Decide on a clear mapping:
date ↔ Entry.date (YYYY-MM-DD).
start_time / end_time ↔ startTime / endTime.
mood_score ↔ moodScore.
overstimulation_score ↔ overstimulationScore.
mood_rating_json ↔ moodRating.
overstimulation_rating_json ↔ overstimulationRating.
Implement small helpers:
dbRowToEntry(row): converts a DB row to a plain object and runs entrySchema.parse on it.
entryToDbParams(entry): picks out the DB fields for inserts.
Goal: all API handlers work in terms of Entry objects, not raw DB rows.
For POST /entries:
Define an “input schema” that represents what the client sends (no id, createdAt).
Use Zod to:
Validate and parse the incoming JSON into a partial Entry.
Fill id and createdAt on the backend.
Before inserting:
Confirm moodRating and overstimulationRating (if present) pass ratingSchema.

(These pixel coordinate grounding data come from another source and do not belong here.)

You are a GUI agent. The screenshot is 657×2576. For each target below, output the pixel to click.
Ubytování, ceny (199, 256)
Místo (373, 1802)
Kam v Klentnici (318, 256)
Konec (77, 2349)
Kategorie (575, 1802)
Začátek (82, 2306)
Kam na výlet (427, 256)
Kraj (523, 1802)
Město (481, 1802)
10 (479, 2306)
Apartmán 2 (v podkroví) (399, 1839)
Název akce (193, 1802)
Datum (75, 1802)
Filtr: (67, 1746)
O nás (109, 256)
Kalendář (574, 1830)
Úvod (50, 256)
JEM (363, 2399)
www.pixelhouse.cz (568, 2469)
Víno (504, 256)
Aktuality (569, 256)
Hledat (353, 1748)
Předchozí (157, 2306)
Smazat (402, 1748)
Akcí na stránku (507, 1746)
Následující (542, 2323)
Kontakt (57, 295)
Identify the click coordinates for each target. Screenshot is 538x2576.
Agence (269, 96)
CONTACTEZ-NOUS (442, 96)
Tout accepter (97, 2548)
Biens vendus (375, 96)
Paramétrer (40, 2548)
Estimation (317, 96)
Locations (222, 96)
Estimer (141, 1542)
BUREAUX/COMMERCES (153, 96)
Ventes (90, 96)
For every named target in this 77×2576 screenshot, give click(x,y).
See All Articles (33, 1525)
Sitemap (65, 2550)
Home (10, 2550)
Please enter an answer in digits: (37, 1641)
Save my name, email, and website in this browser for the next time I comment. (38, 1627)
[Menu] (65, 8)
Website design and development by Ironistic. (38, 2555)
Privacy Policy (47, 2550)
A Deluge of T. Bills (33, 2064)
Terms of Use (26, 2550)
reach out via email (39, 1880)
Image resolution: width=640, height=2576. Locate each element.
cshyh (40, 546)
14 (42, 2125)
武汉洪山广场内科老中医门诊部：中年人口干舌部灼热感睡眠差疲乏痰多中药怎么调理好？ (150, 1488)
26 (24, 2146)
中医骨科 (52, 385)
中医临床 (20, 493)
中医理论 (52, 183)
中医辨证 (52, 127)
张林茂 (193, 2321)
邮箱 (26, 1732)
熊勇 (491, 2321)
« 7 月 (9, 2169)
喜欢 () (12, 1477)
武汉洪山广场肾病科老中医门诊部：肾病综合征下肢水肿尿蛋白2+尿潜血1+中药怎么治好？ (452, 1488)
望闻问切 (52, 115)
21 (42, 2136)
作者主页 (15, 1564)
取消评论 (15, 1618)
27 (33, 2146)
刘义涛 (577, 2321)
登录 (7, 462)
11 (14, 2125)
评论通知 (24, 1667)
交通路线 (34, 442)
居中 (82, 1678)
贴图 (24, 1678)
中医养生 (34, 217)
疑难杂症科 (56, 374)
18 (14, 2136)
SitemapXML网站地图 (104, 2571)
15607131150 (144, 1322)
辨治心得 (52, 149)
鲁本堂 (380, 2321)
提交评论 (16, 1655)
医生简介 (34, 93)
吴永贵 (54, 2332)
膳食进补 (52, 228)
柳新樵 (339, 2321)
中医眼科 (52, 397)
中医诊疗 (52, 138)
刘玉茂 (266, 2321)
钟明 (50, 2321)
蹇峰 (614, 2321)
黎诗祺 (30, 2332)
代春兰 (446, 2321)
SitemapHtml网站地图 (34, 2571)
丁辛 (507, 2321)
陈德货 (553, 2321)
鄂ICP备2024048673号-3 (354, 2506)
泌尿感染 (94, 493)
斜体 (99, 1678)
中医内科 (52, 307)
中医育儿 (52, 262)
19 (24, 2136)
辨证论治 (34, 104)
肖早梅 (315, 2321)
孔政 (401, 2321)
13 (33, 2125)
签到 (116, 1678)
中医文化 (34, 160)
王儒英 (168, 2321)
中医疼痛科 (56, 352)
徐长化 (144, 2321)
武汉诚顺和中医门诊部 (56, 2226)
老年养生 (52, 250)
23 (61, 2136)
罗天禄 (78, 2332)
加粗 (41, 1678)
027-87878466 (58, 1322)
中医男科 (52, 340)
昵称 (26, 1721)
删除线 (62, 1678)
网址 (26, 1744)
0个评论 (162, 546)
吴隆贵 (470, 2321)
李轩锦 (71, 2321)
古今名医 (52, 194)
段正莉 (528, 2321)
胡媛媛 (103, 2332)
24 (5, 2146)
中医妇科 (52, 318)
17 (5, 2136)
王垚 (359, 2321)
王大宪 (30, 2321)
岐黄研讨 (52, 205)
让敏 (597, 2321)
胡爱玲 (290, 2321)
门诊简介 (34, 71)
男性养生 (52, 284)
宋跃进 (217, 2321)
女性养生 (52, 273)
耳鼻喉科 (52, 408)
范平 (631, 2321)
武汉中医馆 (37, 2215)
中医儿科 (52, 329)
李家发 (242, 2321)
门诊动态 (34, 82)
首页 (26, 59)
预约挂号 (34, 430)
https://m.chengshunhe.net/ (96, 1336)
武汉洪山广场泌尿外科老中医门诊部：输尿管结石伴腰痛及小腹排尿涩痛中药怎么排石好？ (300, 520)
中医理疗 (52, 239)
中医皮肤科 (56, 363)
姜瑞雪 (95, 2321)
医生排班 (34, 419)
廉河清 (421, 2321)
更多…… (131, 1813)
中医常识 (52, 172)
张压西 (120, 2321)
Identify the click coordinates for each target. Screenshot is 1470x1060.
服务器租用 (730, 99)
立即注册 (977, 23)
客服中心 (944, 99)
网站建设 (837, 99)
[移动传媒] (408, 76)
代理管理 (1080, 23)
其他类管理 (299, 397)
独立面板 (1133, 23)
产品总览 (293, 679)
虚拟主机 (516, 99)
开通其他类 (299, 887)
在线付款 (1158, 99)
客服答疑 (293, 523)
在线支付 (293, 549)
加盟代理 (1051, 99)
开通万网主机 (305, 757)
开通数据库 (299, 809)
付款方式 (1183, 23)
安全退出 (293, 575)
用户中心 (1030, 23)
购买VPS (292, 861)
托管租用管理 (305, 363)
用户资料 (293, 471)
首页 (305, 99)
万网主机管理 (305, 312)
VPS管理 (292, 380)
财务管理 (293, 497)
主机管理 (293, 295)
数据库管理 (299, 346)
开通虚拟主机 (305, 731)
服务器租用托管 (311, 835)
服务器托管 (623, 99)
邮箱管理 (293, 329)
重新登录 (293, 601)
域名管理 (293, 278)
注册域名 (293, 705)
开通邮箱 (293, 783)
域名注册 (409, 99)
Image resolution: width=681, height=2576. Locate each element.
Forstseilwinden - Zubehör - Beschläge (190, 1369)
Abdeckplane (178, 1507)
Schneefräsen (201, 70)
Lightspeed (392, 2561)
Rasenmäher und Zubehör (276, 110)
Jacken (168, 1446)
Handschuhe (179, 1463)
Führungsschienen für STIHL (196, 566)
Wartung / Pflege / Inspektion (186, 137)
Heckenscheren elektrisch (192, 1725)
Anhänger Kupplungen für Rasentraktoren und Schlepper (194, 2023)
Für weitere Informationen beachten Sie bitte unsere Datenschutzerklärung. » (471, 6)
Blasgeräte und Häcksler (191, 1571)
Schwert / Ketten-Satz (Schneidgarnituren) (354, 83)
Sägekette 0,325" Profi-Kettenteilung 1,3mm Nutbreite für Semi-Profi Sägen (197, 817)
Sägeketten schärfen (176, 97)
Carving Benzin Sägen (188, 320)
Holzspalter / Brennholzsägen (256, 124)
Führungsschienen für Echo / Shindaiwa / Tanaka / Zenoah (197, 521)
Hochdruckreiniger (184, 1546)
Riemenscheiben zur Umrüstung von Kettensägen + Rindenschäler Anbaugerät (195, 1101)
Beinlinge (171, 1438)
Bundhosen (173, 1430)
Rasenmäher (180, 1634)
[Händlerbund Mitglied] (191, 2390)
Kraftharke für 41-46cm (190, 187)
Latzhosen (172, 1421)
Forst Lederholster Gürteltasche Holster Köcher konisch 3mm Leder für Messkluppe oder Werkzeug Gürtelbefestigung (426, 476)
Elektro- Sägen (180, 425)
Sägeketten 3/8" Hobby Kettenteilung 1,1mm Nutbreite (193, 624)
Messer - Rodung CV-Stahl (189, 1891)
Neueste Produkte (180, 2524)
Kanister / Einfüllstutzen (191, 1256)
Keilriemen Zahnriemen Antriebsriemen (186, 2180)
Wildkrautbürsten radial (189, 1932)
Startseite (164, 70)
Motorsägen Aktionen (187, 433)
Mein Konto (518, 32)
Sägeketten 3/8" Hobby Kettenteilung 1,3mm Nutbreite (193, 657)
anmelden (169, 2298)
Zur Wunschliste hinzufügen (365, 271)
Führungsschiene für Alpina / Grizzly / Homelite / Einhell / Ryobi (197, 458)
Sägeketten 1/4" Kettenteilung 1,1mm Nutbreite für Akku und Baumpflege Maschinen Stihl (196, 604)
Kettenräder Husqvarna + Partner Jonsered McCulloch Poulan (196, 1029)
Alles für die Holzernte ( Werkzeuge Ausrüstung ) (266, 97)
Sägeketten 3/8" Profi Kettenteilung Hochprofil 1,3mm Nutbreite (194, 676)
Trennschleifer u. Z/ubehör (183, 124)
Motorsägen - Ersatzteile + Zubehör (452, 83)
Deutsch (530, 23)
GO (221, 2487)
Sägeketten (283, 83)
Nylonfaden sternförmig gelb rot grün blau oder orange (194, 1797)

Ensure their value matches moodScore / overstimulationScore (or derive scores from value and ignore client-provided numbers).
Goal: backend never trusts raw JSON; everything passes through Zod.
Since we don't have authentication, for now we can simply store a user ID in the localstorage and use that.
For now let's just focus on storing the data, later we can also use it in the frontend.
Goal: when there are no entries for today yet, the app should start with a minimal, calm “How did you wake up?” flow, and only then show the regular timeline.
- Detect “first entry of the day”
On app load: Compute today. Load today’s entries (from localStorage/DB). If todayEntries.length === 0, the initial UI state is: Show a dedicated “wake-up check-in” screen/card. If there are existing entries: Skip this; show the normal new-entry form + today timeline. Keep this decision in a small helper like shouldShowWakeCheckIn(todayEntries, now) so future time-based rules can plug in.
Make a DEFAULT_WAKE_BLOCK_MINUTES configuration that'll be used when converting wake-up time → time range.